PROBLEM DETAILS: Lay out the records as a Markdown table with the columns "Row" and "Line", numbering each line of the records in order and leaving out blank lines. Begin at the line that contains "Update IObit Uninstaller 14" and stop after the line that contains "Looking at the screenshot, I should point(235,11).", including both.

PROVIDED RECORDS:
= = =

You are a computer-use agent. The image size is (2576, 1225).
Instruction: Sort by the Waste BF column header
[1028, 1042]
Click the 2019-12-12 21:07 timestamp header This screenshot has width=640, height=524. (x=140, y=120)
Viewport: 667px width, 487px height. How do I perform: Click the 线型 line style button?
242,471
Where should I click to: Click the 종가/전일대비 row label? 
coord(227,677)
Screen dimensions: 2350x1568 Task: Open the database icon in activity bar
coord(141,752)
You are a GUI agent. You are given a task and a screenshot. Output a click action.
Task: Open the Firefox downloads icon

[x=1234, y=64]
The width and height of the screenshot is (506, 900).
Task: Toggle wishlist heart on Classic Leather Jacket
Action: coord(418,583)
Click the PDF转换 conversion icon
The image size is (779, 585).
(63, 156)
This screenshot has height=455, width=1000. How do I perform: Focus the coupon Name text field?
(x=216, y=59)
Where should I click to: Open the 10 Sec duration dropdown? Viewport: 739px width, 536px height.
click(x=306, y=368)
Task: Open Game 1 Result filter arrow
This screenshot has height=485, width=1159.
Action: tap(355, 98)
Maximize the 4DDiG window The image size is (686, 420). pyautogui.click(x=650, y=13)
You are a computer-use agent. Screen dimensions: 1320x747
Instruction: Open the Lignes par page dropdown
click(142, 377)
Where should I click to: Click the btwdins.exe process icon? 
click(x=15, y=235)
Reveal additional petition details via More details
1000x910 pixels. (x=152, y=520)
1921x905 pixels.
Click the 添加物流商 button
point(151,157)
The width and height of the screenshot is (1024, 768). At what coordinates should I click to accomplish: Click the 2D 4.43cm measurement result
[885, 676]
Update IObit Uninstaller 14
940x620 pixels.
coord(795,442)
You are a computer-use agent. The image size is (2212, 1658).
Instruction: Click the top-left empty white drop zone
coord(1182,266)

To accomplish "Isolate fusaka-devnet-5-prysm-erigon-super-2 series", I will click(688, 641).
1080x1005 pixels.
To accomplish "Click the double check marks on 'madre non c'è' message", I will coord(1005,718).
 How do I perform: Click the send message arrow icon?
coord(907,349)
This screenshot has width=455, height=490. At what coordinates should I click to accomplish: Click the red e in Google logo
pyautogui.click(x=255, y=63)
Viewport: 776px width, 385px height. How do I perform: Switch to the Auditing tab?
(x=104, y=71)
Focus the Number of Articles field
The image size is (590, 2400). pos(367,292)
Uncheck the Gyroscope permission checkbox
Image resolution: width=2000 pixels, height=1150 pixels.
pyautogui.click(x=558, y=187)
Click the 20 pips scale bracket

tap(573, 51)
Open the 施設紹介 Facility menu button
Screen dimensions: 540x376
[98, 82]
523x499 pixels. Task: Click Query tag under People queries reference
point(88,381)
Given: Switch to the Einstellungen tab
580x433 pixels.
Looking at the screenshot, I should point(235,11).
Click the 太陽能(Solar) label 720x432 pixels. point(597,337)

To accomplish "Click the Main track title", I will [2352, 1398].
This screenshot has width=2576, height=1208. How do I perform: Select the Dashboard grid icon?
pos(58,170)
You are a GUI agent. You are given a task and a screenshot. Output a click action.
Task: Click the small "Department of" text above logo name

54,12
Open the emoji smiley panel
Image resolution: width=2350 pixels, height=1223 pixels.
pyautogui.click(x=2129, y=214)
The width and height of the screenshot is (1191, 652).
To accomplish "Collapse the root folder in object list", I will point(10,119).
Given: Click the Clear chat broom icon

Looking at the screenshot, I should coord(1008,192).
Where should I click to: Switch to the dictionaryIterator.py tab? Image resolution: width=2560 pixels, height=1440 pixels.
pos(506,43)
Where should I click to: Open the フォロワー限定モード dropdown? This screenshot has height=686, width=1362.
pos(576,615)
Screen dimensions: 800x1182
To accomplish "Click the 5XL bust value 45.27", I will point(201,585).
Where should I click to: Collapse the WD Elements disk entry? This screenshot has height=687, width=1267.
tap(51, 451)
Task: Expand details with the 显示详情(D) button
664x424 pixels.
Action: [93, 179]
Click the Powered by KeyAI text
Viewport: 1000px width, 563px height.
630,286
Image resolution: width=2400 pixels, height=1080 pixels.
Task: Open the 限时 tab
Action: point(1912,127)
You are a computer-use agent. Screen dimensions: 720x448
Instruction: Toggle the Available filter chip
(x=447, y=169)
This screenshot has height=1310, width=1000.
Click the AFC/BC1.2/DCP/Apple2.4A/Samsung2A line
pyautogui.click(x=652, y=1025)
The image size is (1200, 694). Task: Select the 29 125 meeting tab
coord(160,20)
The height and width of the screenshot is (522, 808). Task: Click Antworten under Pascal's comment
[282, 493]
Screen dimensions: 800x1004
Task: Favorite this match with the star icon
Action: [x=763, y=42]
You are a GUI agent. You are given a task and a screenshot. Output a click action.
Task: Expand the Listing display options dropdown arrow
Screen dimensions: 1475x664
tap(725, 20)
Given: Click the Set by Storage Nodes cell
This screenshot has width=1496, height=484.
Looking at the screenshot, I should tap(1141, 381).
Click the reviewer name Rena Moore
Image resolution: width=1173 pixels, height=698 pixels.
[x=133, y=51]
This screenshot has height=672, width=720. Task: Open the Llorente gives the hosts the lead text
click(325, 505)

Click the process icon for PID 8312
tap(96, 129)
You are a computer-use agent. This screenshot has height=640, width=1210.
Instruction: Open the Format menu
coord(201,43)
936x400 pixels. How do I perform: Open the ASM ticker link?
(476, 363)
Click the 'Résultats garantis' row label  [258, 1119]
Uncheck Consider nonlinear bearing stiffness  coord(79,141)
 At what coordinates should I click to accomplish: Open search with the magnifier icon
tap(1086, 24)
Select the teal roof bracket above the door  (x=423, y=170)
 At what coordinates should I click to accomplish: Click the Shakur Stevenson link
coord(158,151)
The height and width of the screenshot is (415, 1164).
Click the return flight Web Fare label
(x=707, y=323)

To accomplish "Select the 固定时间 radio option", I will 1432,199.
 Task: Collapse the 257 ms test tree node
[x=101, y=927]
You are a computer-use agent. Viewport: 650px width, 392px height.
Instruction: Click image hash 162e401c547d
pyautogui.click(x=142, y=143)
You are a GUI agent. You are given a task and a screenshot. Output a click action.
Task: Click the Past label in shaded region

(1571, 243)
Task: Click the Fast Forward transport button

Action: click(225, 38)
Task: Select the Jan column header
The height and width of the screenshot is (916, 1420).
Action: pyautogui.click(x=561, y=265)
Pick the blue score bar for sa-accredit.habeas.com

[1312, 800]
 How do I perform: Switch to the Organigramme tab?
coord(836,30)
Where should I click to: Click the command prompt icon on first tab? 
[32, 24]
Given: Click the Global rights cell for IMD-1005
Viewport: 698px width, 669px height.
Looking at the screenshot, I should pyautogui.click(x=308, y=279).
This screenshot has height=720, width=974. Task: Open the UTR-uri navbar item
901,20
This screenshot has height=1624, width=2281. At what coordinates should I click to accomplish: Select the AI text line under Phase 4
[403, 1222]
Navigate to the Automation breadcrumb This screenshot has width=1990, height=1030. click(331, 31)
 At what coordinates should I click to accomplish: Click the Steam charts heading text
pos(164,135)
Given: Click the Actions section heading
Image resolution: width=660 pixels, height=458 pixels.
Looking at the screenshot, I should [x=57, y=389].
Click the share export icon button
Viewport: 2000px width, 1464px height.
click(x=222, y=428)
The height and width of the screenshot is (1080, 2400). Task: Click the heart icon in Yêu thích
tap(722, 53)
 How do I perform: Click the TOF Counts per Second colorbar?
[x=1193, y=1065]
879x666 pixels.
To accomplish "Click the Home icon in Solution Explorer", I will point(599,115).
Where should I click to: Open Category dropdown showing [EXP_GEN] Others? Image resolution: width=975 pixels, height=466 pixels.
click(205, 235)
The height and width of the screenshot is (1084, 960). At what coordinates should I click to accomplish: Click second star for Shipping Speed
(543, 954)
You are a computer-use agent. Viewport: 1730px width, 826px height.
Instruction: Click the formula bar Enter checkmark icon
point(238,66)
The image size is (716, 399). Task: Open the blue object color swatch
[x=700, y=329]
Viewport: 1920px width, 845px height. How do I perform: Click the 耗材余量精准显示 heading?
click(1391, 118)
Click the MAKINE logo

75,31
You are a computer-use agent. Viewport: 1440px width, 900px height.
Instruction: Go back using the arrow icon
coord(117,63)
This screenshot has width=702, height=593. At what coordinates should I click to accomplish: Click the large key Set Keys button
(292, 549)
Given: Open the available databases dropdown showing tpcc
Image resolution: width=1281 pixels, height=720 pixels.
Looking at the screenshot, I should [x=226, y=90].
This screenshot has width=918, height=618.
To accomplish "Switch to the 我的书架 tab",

= = =

THE ANSWER:
| Row | Line |
|---|---|
| 1 | Update IObit Uninstaller 14 |
| 2 | 940x620 pixels. |
| 3 | coord(795,442) |
| 4 | You are a computer-use agent. The image size is (2212, 1658). |
| 5 | Instruction: Click the top-left empty white drop zone |
| 6 | coord(1182,266) |
| 7 | To accomplish "Isolate fusaka-devnet-5-prysm-erigon-super-2 series", I will click(688, 641). |
| 8 | 1080x1005 pixels. |
| 9 | To accomplish "Click the double check marks on 'madre non c'è' message", I will coord(1005,718). |
| 10 |  How do I perform: Click the send message arrow icon? |
| 11 | coord(907,349) |
| 12 | This screenshot has width=455, height=490. At what coordinates should I click to accomplish: Click the red e in Google logo |
| 13 | pyautogui.click(x=255, y=63) |
| 14 | Viewport: 776px width, 385px height. How do I perform: Switch to the Auditing tab? |
| 15 | (x=104, y=71) |
| 16 | Focus the Number of Articles field |
| 17 | The image size is (590, 2400). pos(367,292) |
| 18 | Uncheck the Gyroscope permission checkbox |
| 19 | Image resolution: width=2000 pixels, height=1150 pixels. |
| 20 | pyautogui.click(x=558, y=187) |
| 21 | Click the 20 pips scale bracket |
| 22 | tap(573, 51) |
| 23 | Open the 施設紹介 Facility menu button |
| 24 | Screen dimensions: 540x376 |
| 25 | [98, 82] |
| 26 | 523x499 pixels. Task: Click Query tag under People queries reference |
| 27 | point(88,381) |
| 28 | Given: Switch to the Einstellungen tab |
| 29 | 580x433 pixels. |
| 30 | Looking at the screenshot, I should point(235,11). |